What is Ground Plane
A ground plane refers to a large area or layer of metal, typically copper, that is incorporated into a printed circuit board. It serves as a solid and continuous electrical connection to ground throughout the board. The ground plane is strategically placed on the PCB to provide a low-impedance reference for electrical signals and minimize signal path lengths.
The purpose is to ensure proper grounding and minimize the formation of conductive loops. By covering areas of the PCB that do not have any components or traces with a layer of copper, the ground plane helps prevent the creation of conductive rings that can induce unwanted magnetic fields and cause ground loop electric currents.
In a two-layer PCB design, the ground plane is typically placed on the bottom layer, while the signal traces and electronic components are placed on the upper layer. This arrangement follows design rules that recommend keeping the ground plane as close to the signal traces as possible to minimize the length of the signal paths.

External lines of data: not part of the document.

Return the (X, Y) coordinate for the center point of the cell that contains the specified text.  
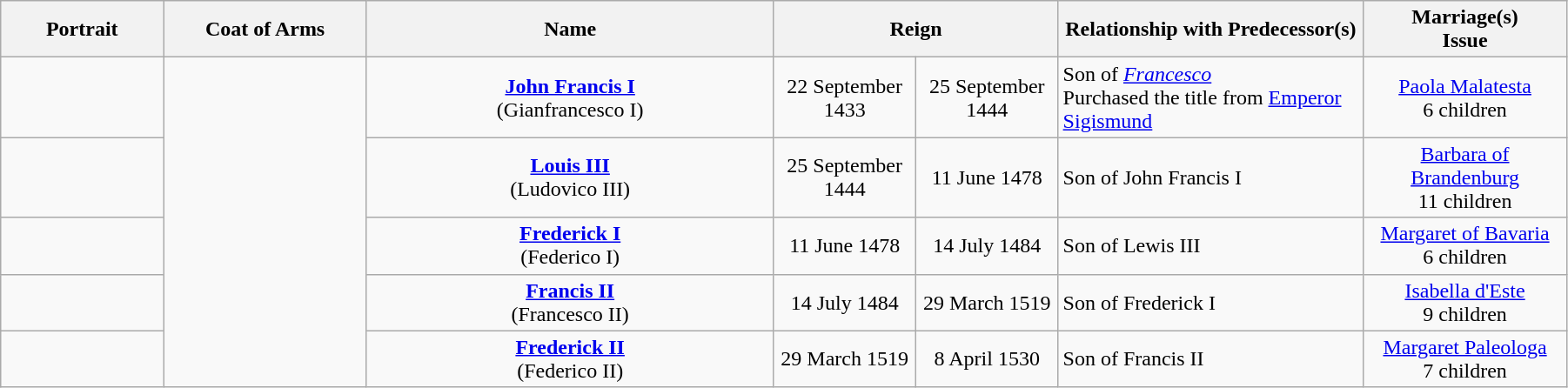
Reign (915, 30)
Louis III(Ludovico III) (569, 178)
Son of Frederick I (1211, 303)
Son of John Francis I (1211, 178)
Relationship with Predecessor(s) (1211, 30)
Margaret of Bavaria6 children (1465, 245)
Son of Lewis III (1211, 245)
John Francis I(Gianfrancesco I) (569, 97)
Son of Francis II (1211, 358)
Name (569, 30)
8 April 1530 (987, 358)
Francis II(Francesco II) (569, 303)
Coat of Arms (265, 30)
22 September 1433 (845, 97)
Frederick I(Federico I) (569, 245)
Paola Malatesta6 children (1465, 97)
Son of FrancescoPurchased the title from Emperor Sigismund (1211, 97)
Barbara of Brandenburg11 children (1465, 178)
Portrait (82, 30)
Frederick II(Federico II) (569, 358)
Margaret Paleologa7 children (1465, 358)
Marriage(s)Issue (1465, 30)
Isabella d'Este9 children (1465, 303)
Capture the cell that displays the provided text and extract its [X, Y] central coordinate. 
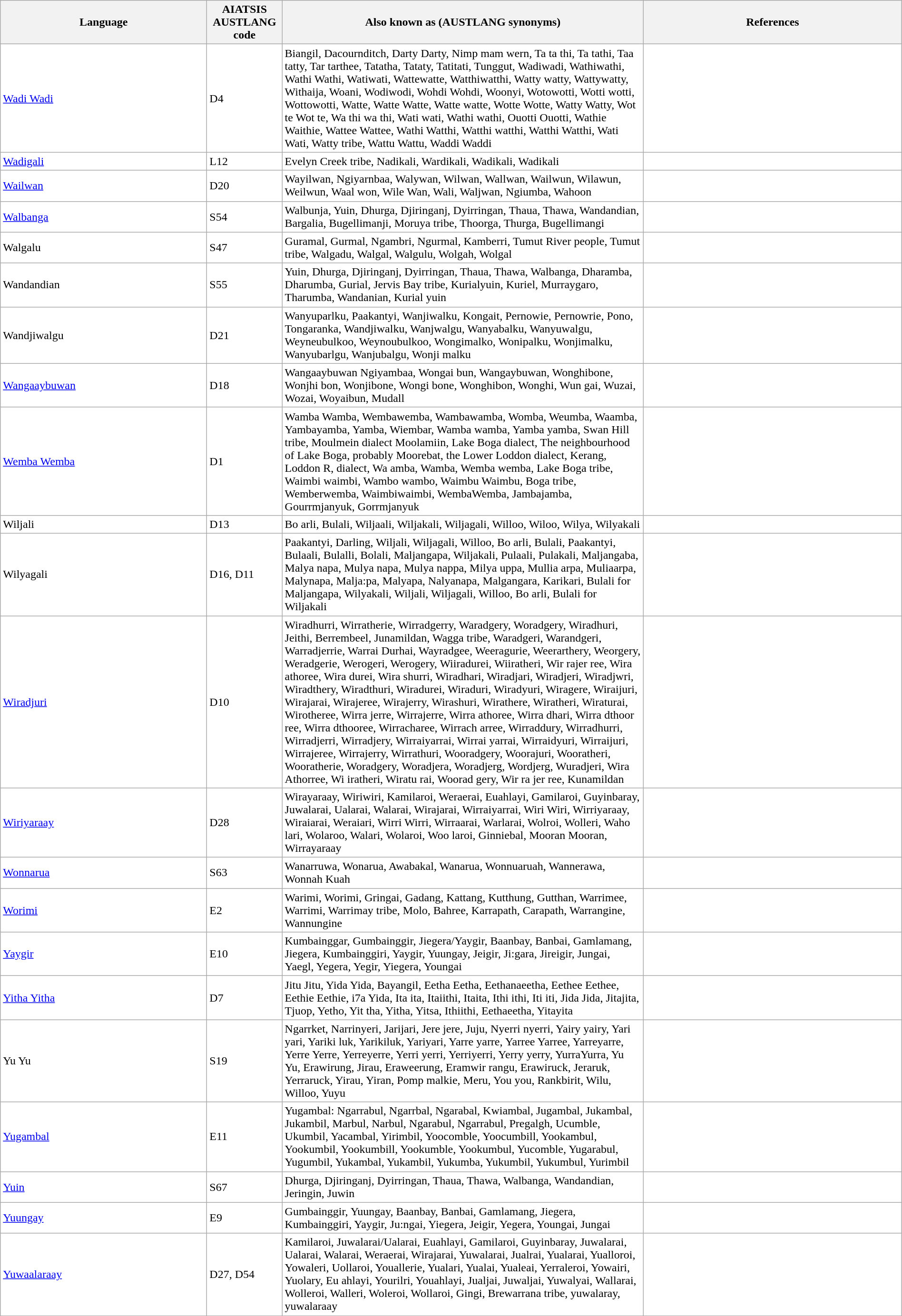
Yitha Yitha [104, 998]
Yu Yu [104, 1061]
Bo arli, Bulali, Wiljaali, Wiljakali, Wiljagali, Willoo, Wiloo, Wilya, Wilyakali [463, 524]
L12 [245, 161]
S19 [245, 1061]
Yuungay [104, 1218]
Wiradjuri [104, 702]
D13 [245, 524]
S63 [245, 873]
Wiriyaraay [104, 823]
Wilyagali [104, 575]
Wandandian [104, 285]
Gumbainggir, Yuungay, Baanbay, Banbai, Gamlamang, Jiegera, Kumbainggiri, Yaygir, Ju:ngai, Yiegera, Jeigir, Yegera, Youngai, Jungai [463, 1218]
S67 [245, 1187]
Wonnarua [104, 873]
S54 [245, 217]
D28 [245, 823]
Yuwaalaraay [104, 1275]
References [773, 22]
Wayilwan, Ngiyarnbaa, Walywan, Wilwan, Wallwan, Wailwun, Wilawun, Weilwun, Waal won, Wile Wan, Wali, Waljwan, Ngiumba, Wahoon [463, 186]
D21 [245, 335]
Yuin [104, 1187]
D7 [245, 998]
Wadi Wadi [104, 98]
Yugambal [104, 1137]
D4 [245, 98]
Language [104, 22]
Wadigali [104, 161]
Wandjiwalgu [104, 335]
Wangaaybuwan [104, 385]
Walbanga [104, 217]
D27, D54 [245, 1275]
E9 [245, 1218]
D20 [245, 186]
Worimi [104, 911]
E10 [245, 954]
Dhurga, Djiringanj, Dyirringan, Thaua, Thawa, Walbanga, Wandandian, Jeringin, Juwin [463, 1187]
Walgalu [104, 247]
Also known as (AUSTLANG synonyms) [463, 22]
Wanarruwa, Wonarua, Awabakal, Wanarua, Wonnuaruah, Wannerawa, Wonnah Kuah [463, 873]
AIATSIS AUSTLANG code [245, 22]
S47 [245, 247]
Wiljali [104, 524]
E2 [245, 911]
D10 [245, 702]
Guramal, Gurmal, Ngambri, Ngurmal, Kamberri, Tumut River people, Tumut tribe, Walgadu, Walgal, Walgulu, Wolgah, Wolgal [463, 247]
Wailwan [104, 186]
Yaygir [104, 954]
D18 [245, 385]
Evelyn Creek tribe, Nadikali, Wardikali, Wadikali, Wadikali [463, 161]
Walbunja, Yuin, Dhurga, Djiringanj, Dyirringan, Thaua, Thawa, Wandandian, Bargalia, Bugellimanji, Moruya tribe, Thoorga, Thurga, Bugellimangi [463, 217]
E11 [245, 1137]
D16, D11 [245, 575]
Wemba Wemba [104, 461]
S55 [245, 285]
D1 [245, 461]
Identify which cell holds the provided text, then report its (x, y) central coordinate. 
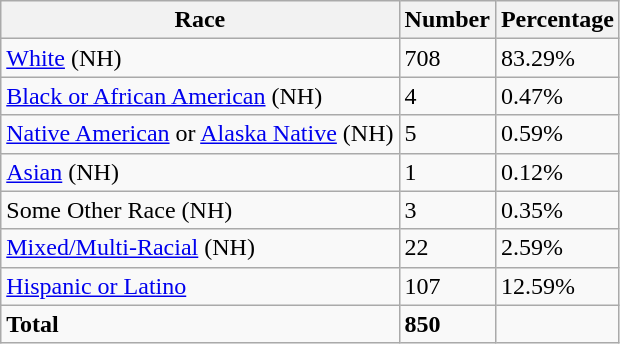
22 (447, 248)
2.59% (557, 248)
Some Other Race (NH) (200, 210)
5 (447, 134)
0.47% (557, 96)
83.29% (557, 58)
Native American or Alaska Native (NH) (200, 134)
Race (200, 20)
12.59% (557, 286)
Total (200, 324)
850 (447, 324)
0.35% (557, 210)
708 (447, 58)
4 (447, 96)
Mixed/Multi-Racial (NH) (200, 248)
0.59% (557, 134)
Asian (NH) (200, 172)
Percentage (557, 20)
3 (447, 210)
Number (447, 20)
Hispanic or Latino (200, 286)
White (NH) (200, 58)
Black or African American (NH) (200, 96)
107 (447, 286)
0.12% (557, 172)
1 (447, 172)
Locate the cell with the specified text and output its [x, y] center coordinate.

Additionally, a PCB may have ground planes on both sides of the board. In such cases, one side of the ground plane is connected to the supply voltage, while the other side remains grounded. This design helps maintain a consistent ground voltage level across the entire board.
It is also possible to use multiple ground copper planes on two-layer boards. However, each ground plane should be connected to the power supply independently to prevent the formation of ground loops and keep the ground plane layers separate.